Don Wolfensberger at The Hill:
Threats of violence aren’t just emanating from outside Congress. On Monday of last week, Rep. Paul Gosar (R-Ariz.) shared on his official accounts an animated cartoon showing him killing Rep. Alexandria Ocasio-Cortez (D-N.Y.), and attacking President Biden with two swords. After the furor that arose over the posting, Gosar claimed it was “only a symbolic portrayal of a fight over immigration policy,” and does “not espouse violence or harm towards any Member of Congress or Mr. Biden.” However, he subsequently deleted the video from his sites.

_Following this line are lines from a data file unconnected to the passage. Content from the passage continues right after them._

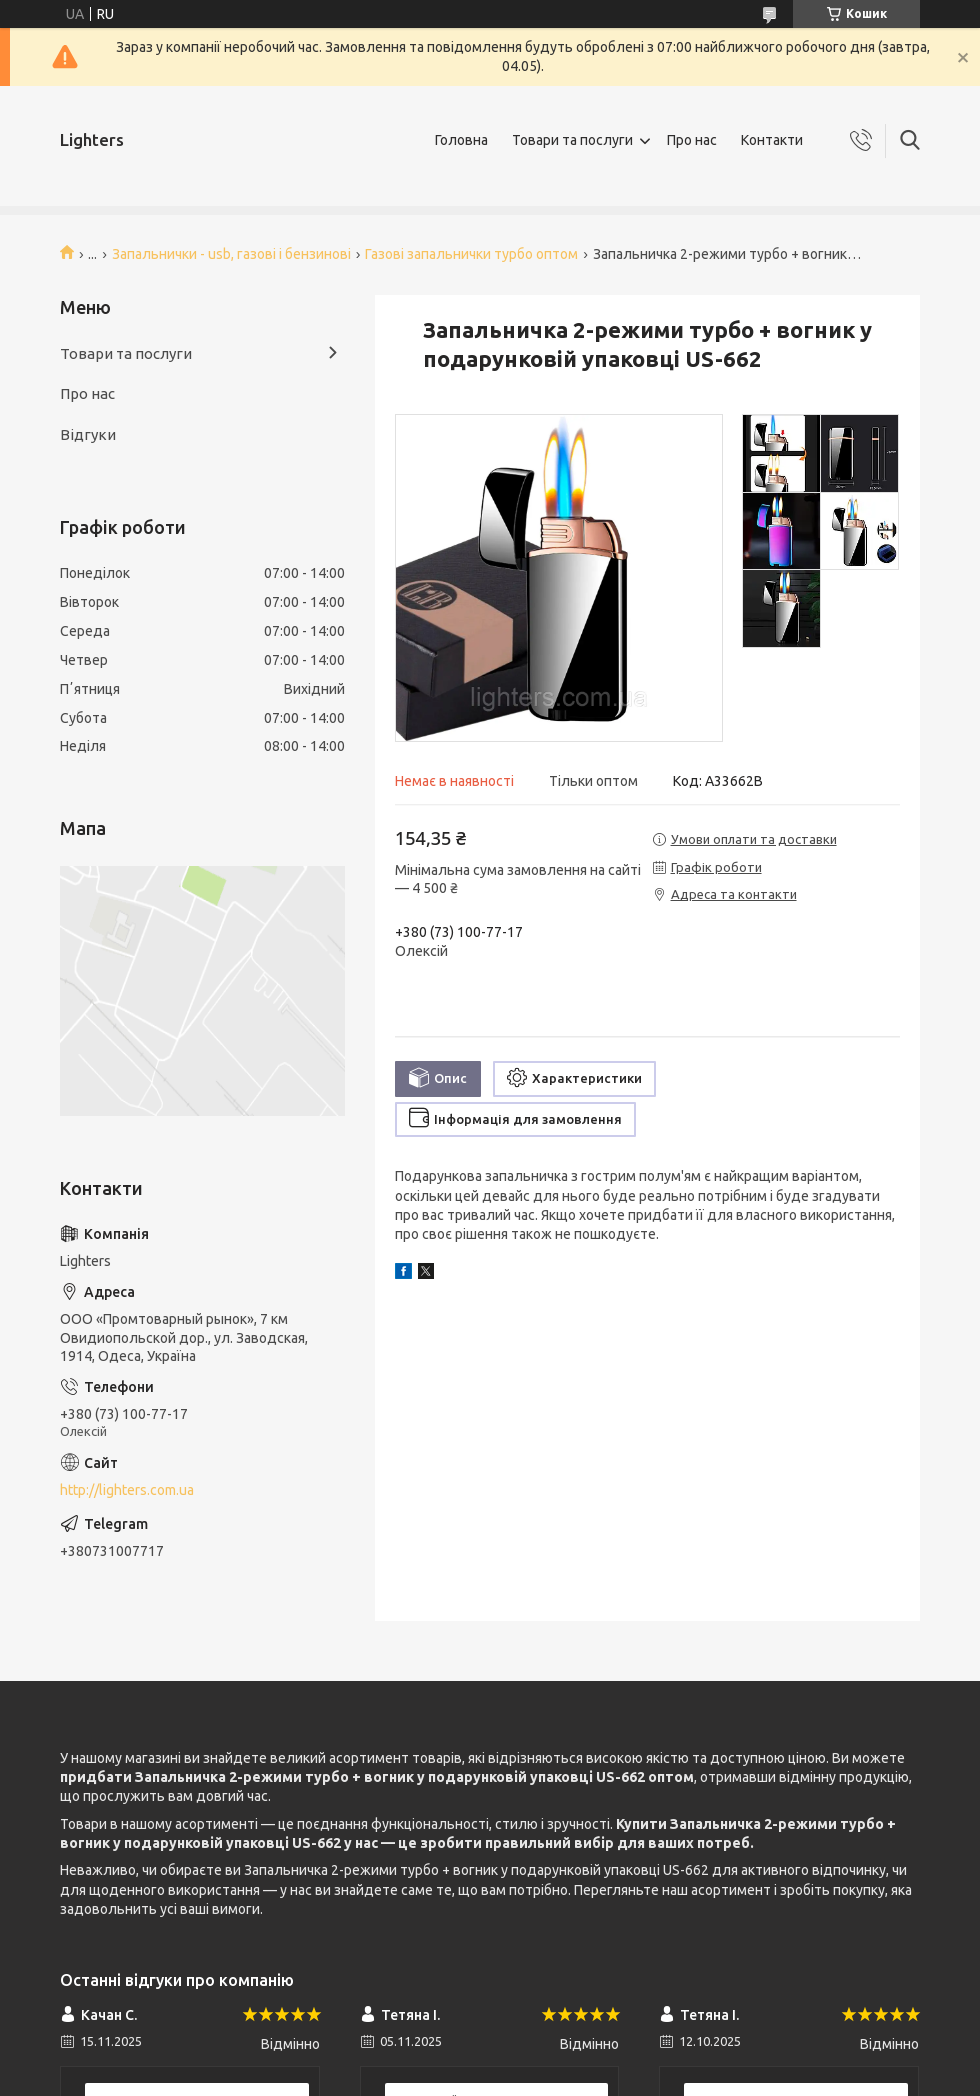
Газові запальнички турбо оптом (471, 254)
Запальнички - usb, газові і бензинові (231, 254)
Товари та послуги (572, 140)
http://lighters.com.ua (127, 1490)
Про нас (692, 140)
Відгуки (88, 434)
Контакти (772, 140)
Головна (461, 140)
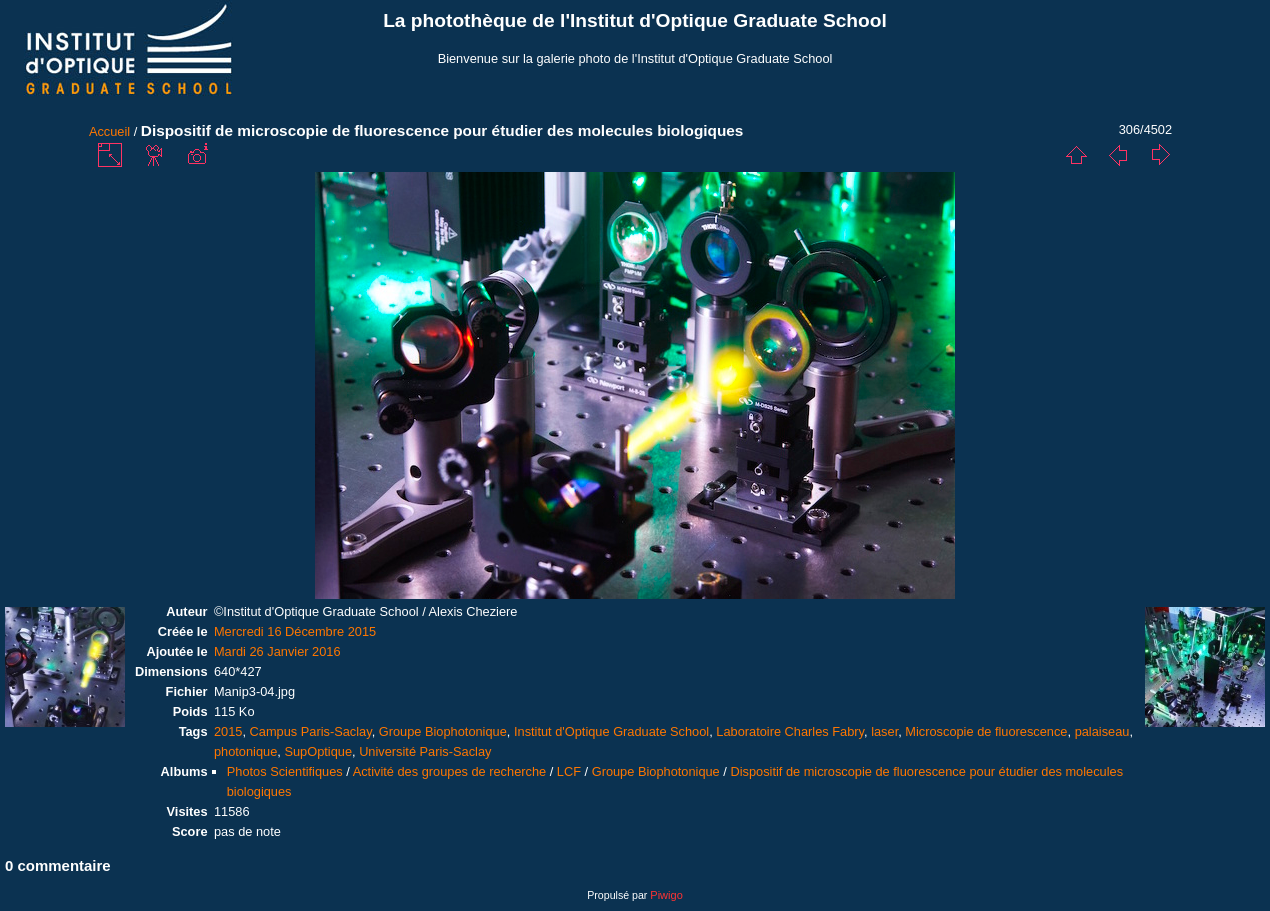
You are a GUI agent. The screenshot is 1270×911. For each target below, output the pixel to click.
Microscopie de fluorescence (986, 731)
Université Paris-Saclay (425, 751)
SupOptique (318, 751)
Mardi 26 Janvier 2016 (277, 651)
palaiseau (1102, 731)
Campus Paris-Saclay (311, 731)
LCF (569, 771)
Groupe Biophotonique (443, 731)
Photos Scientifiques (285, 771)
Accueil (109, 131)
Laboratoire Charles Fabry (790, 731)
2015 (228, 731)
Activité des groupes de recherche (449, 771)
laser (884, 731)
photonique (245, 751)
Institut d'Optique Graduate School (611, 731)
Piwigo (666, 895)
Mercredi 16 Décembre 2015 (295, 631)
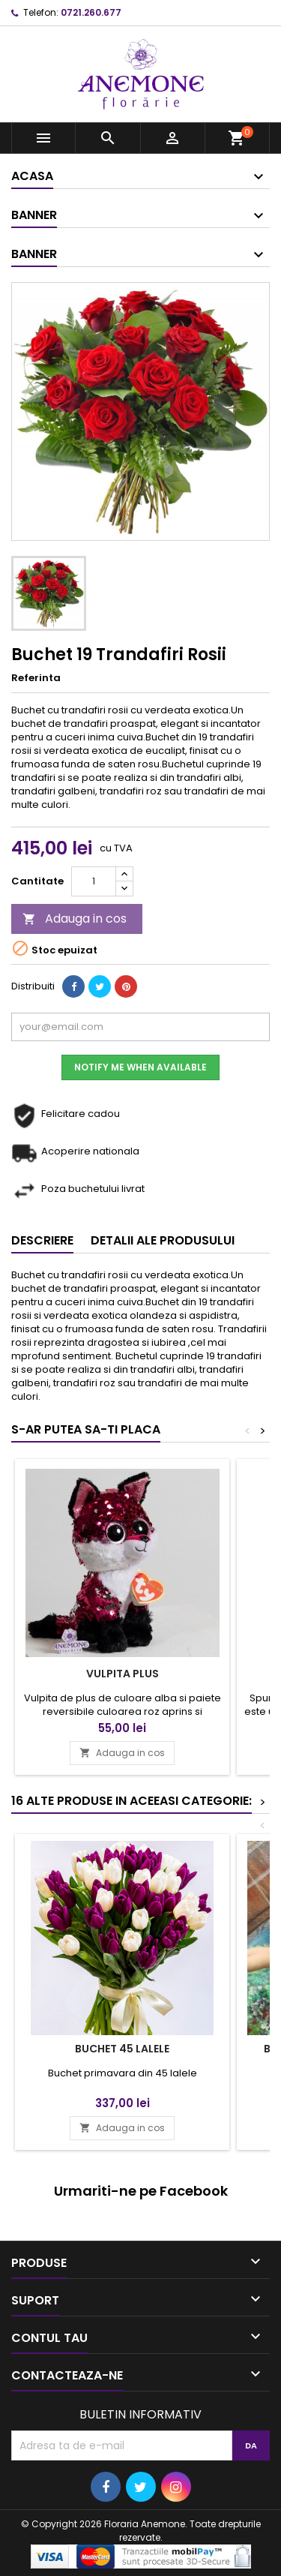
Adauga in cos (74, 918)
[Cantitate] (93, 881)
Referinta (36, 678)
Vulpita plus (122, 1673)
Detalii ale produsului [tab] (163, 1240)
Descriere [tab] (42, 1240)
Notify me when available (140, 1067)
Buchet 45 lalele (122, 2048)
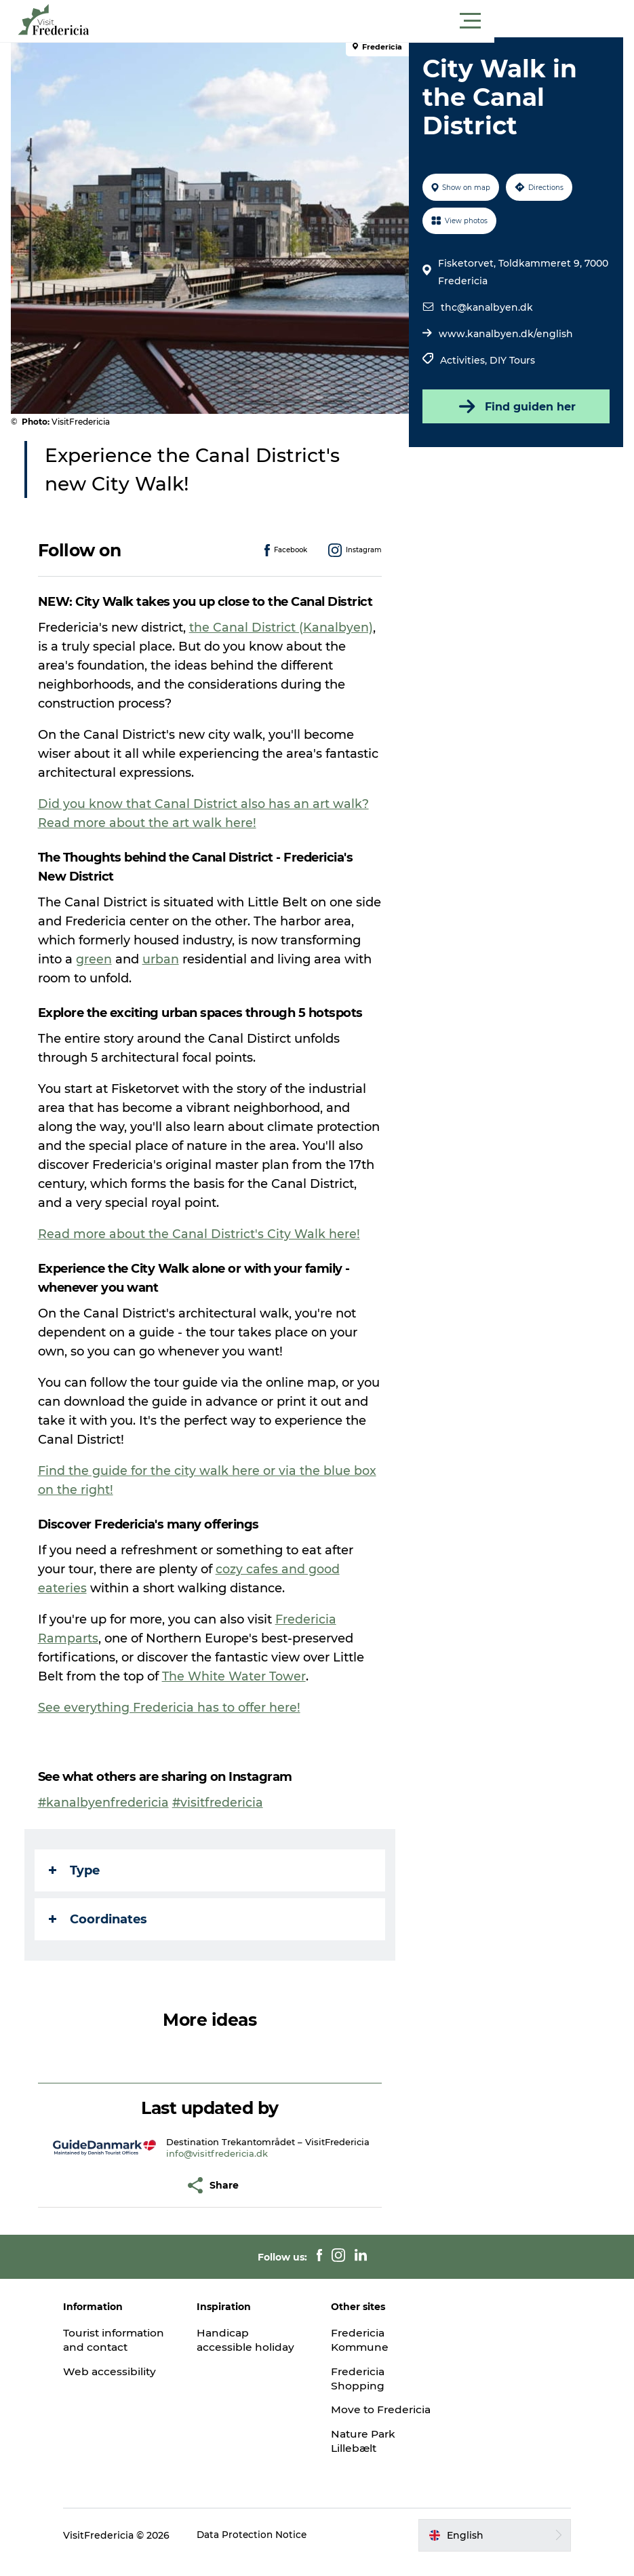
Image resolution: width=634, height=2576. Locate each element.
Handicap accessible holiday (253, 2339)
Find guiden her (514, 406)
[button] (378, 21)
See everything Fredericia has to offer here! (172, 1707)
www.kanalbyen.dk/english (505, 334)
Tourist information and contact (122, 2347)
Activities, (464, 360)
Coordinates (101, 1919)
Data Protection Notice (267, 2549)
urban (247, 959)
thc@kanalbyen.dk (486, 307)
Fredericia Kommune (361, 2339)
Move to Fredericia (359, 2416)
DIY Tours (511, 360)
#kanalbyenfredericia (106, 1802)
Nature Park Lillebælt (365, 2455)
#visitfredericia (221, 1802)
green (180, 959)
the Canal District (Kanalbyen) (284, 627)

House Speaker Nancy Pelosi (D-Calif.) responded almost immediately by calling on both the House Ethics Committee and law enforcement to investigate the matter, and implored House Republican Leader Kevin McCarthy (R-Calif.) to join her in condemning the “horrific” video. McCarthy reportedly was not immediately available for comment.
Then, last Friday, Rep. Jackie Speier (D-Calif.), along with 60 co-sponsors, filed a resolution to censure Gosar. If ruled in order, it is privileged for floor consideration and will not need to first clear the Ethics Committee.
All the vitriol in the House is not confined to Republicans. The ongoing disagreements between progressive and moderate Democrats over the president’s priorities have been on public display for several weeks now, but limited primarily to name-calling and motive-questioning rather than any intimations of violence.
During a House Rules Committee hearing on the president’s build back better social spending plan, one of the committee’s Democratic members leveled personal attacks against certain Republican members, calling them liars. This is in clear violation of House Rule IX which prohibits members from impugning the motives, reputation, conduct and veracity of other members.
Are all these nasty goings-on a temporary tempest or precursor of a longer-term storm enveloping the House of Representatives? History has shown that Congress has periodically been tossed by such contretemps, leaving substantial damage in their wakes, but has eventually emerged the stronger for experiencing the downside of such fierce infighting.
I wish I could be reassured by that historical record, but it is difficult in the midst of such turmoil to see a light on the horizon. It is a major test for the internal leadership of both parties, as well as for a disgusted and disillusioned public willing to shout, “Enough!”